* What is being asked
Copy out, character for character, the lines of the data below that begin with the line containing "This screenshot has height=466, width=360. Task: Pick" and continue through the line containing "tap(68, 372)", with both of those lines included.

* Entries provided
####
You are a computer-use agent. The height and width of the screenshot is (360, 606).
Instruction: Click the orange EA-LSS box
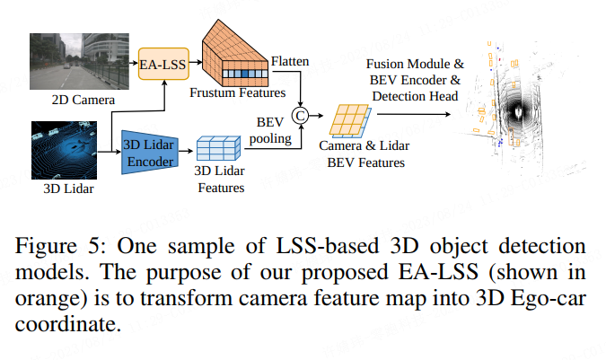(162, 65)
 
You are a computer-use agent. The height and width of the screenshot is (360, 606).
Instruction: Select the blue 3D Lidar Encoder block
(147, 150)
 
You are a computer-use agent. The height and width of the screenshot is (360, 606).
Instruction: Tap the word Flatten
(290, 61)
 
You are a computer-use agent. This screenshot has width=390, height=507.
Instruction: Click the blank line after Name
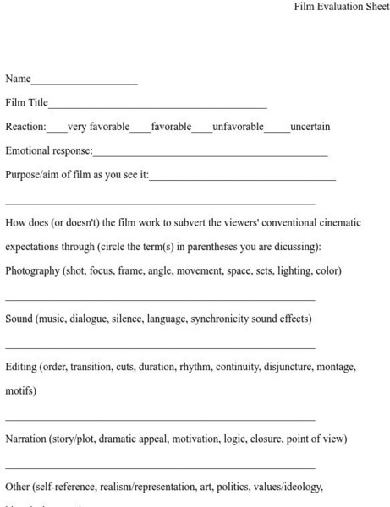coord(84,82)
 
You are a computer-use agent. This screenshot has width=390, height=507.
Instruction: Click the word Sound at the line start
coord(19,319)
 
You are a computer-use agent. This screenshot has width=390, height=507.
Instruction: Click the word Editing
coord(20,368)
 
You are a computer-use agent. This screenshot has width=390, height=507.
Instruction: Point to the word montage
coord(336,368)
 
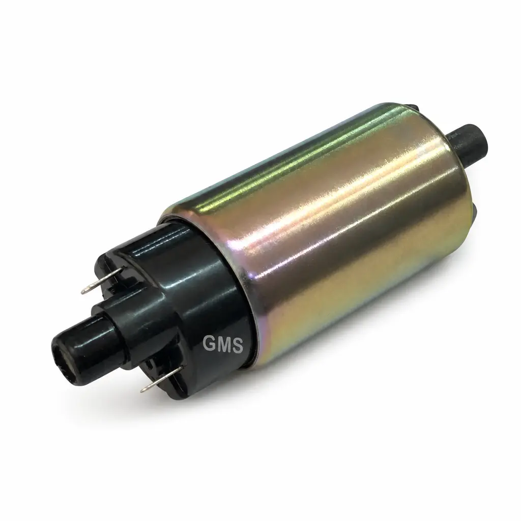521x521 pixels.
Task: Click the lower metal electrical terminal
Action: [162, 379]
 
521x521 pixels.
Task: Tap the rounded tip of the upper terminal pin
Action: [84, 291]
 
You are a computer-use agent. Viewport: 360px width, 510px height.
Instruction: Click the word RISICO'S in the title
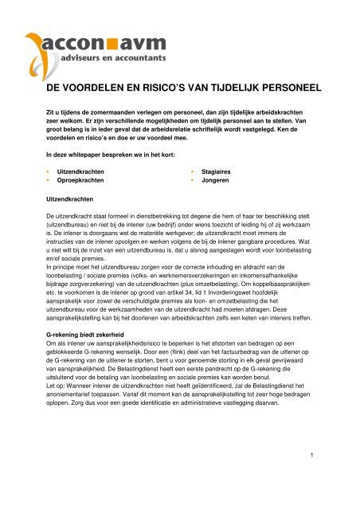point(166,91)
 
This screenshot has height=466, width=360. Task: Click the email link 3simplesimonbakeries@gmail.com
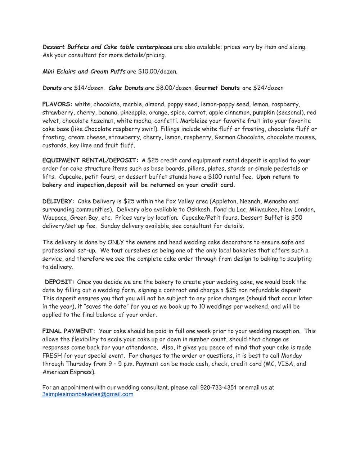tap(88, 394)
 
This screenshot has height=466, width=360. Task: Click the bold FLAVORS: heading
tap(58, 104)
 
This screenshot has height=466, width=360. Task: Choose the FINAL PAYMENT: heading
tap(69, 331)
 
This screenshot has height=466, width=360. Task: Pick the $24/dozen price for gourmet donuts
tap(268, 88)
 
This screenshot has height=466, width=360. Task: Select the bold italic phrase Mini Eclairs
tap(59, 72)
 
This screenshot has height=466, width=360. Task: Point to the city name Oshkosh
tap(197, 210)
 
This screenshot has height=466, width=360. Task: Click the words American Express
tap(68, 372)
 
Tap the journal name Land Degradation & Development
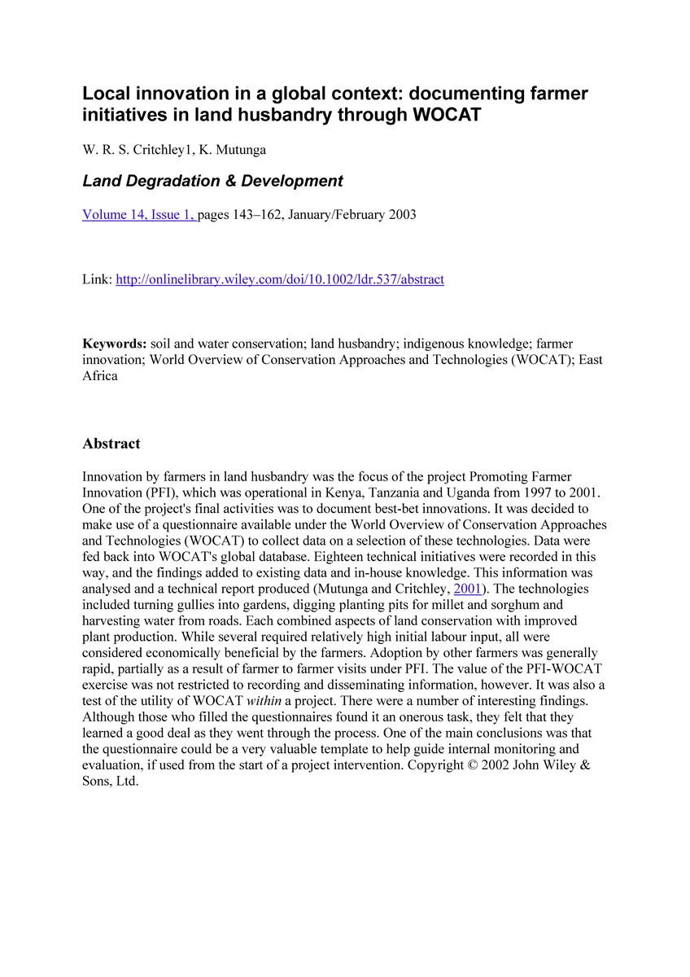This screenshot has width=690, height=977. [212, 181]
####
* The output
This screenshot has height=466, width=360. Task: Pick the $24/dozen price for gourmet donuts
tap(268, 88)
 
This screenshot has height=466, width=360. Task: Select the bold italic phrase Mini Eclairs
tap(59, 72)
 
This screenshot has height=466, width=360. Task: Point to the city name Oshkosh
tap(197, 210)
 
This screenshot has height=466, width=360. Task: Click the words American Express
tap(68, 372)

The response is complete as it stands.